God is on America's side in the war on terrorism, President Bush has repeatedly said — and not because of who we are but because of what we believe and how we behave.

But around the world, the moral call by the commander-in-chief is being contrasted this week with photos and reports of abuse of Iraqi prisoners by Americans. And tough questions are being raised about the disconnect between the moral rhetoric and the immoral result, at least in this one prison.

President Bush has made his points about American morality in a series of speeches since the Sept. 11 attacks.

"We believe in the values that uphold the dignity of life, tolerance, and freedom, and the right of conscience," he said in January's State of the Union speech.

At a news conference in March, he made the connection more explicit: "Liberty is not America's gift to the world, it is God's gift to each and every person," he said. "I believe that when we see totalitarianism, that we must deal with it."

And yet, day by day, reports are emerging that dozens of prisoners were beaten and humiliated by American soldiers or intelligence workers in Iraq's Abu Ghraib prison.

American officials, including the president, have apologized even as they asserted that the abuses were limited to a few rogue soldiers.

But shouldn't the moral standard set by the president percolate down to the operations level? How could the Americans in that prison want to record their abuses with photos? What would compel even a small group of soldiers to act this way?

────────────────

What you need to do — Reproduce the complete article about President Bush's moral rhetoric and the Abu Ghraib prisoner abuse word for word. The material after this point comes from a separate source.

Raw data —
────────────────

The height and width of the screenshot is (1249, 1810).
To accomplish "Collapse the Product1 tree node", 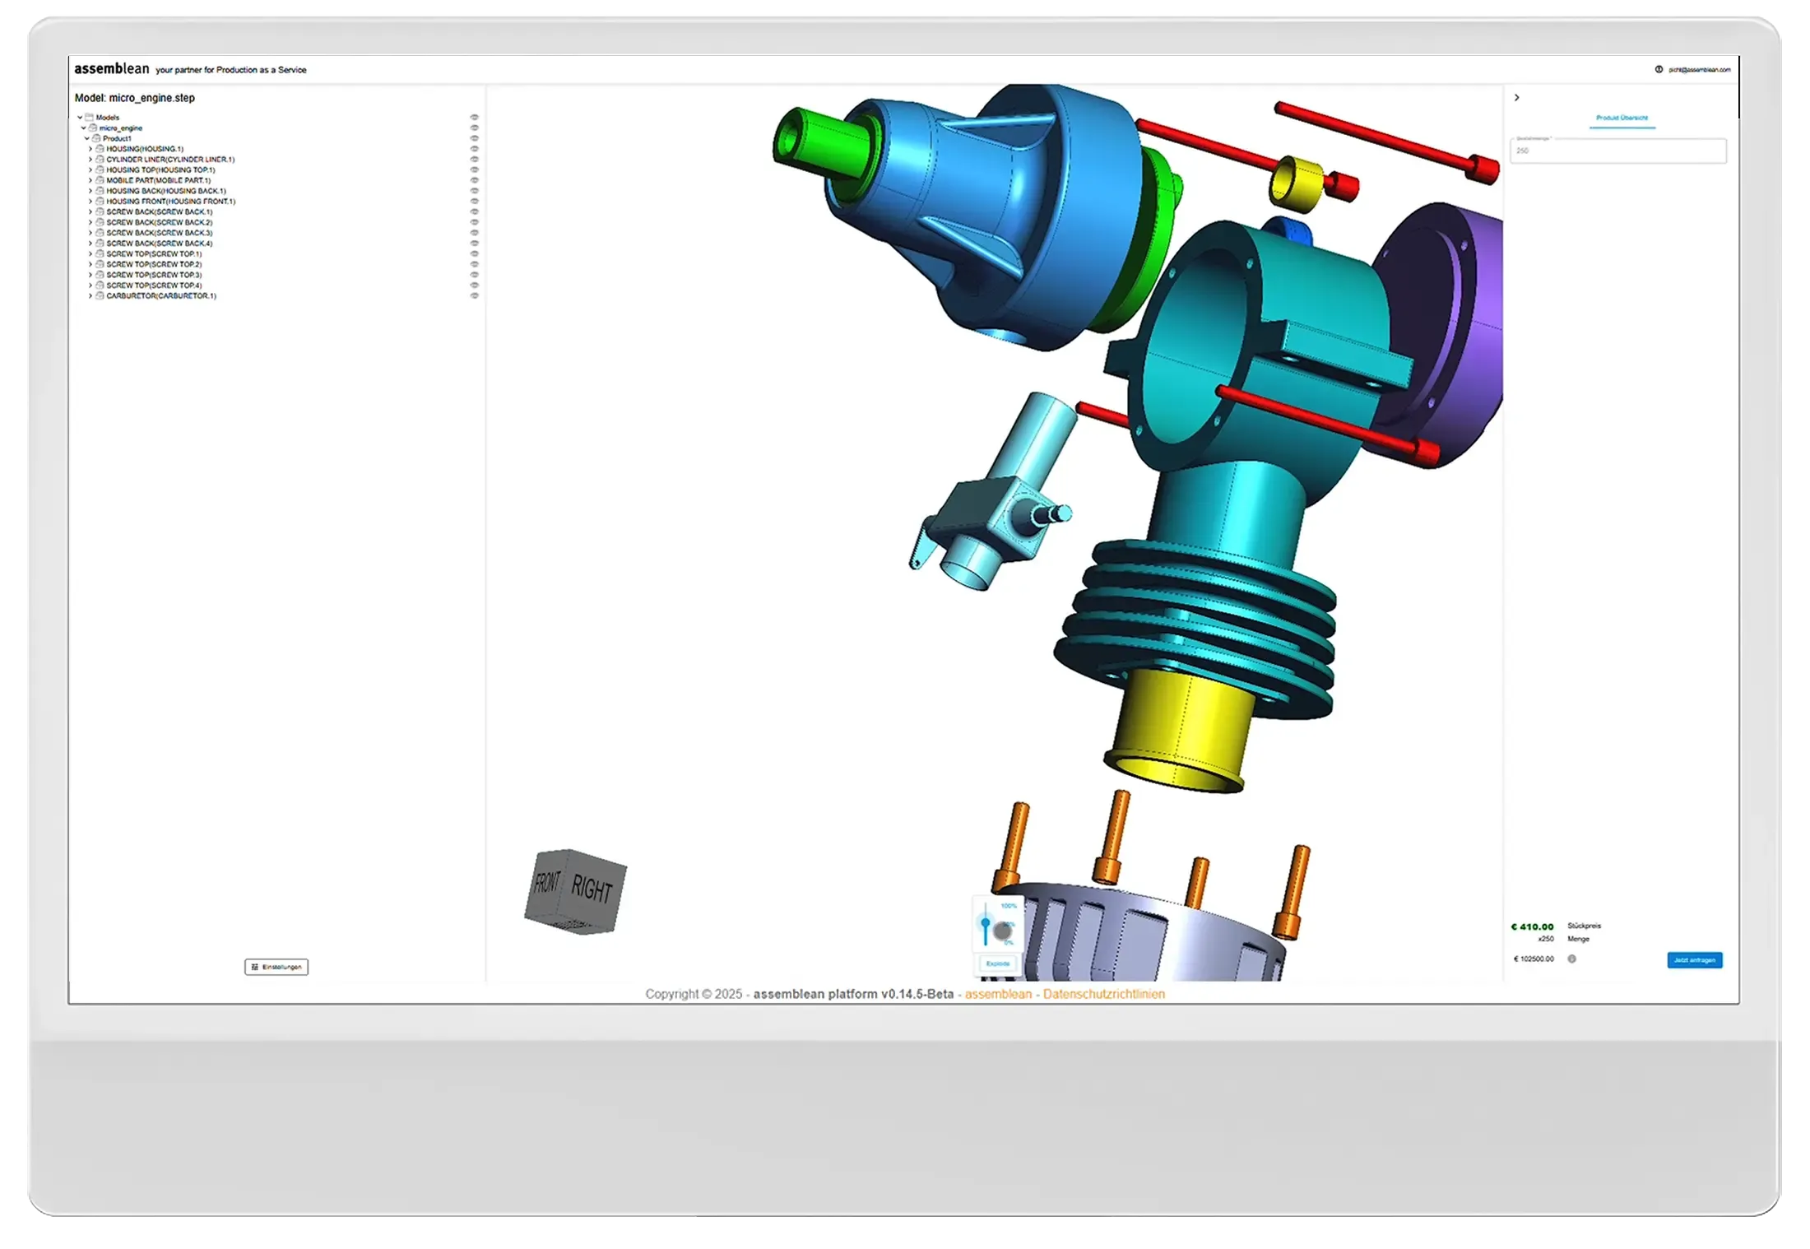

────────────────

Solved problem —
God is on America's side in the war on terrorism, President Bush has repeatedly said — and not because of who we are but because of what we believe and how we behave.

But around the world, the moral call by the commander-in-chief is being contrasted this week with photos and reports of abuse of Iraqi prisoners by Americans. And tough questions are being raised about the disconnect between the moral rhetoric and the immoral result, at least in this one prison.

President Bush has made his points about American morality in a series of speeches since the Sept. 11 attacks.

"We believe in the values that uphold the dignity of life, tolerance, and freedom, and the right of conscience," he said in January's State of the Union speech.

At a news conference in March, he made the connection more explicit: "Liberty is not America's gift to the world, it is God's gift to each and every person," he said. "I believe that when we see totalitarianism, that we must deal with it."

And yet, day by day, reports are emerging that dozens of prisoners were beaten and humiliated by American soldiers or intelligence workers in Iraq's Abu Ghraib prison.

American officials, including the president, have apologized even as they asserted that the abuses were limited to a few rogue soldiers.

But shouldn't the moral standard set by the president percolate down to the operations level? How could the Americans in that prison want to record their abuses with photos? What would compel even a small group of soldiers to act this way?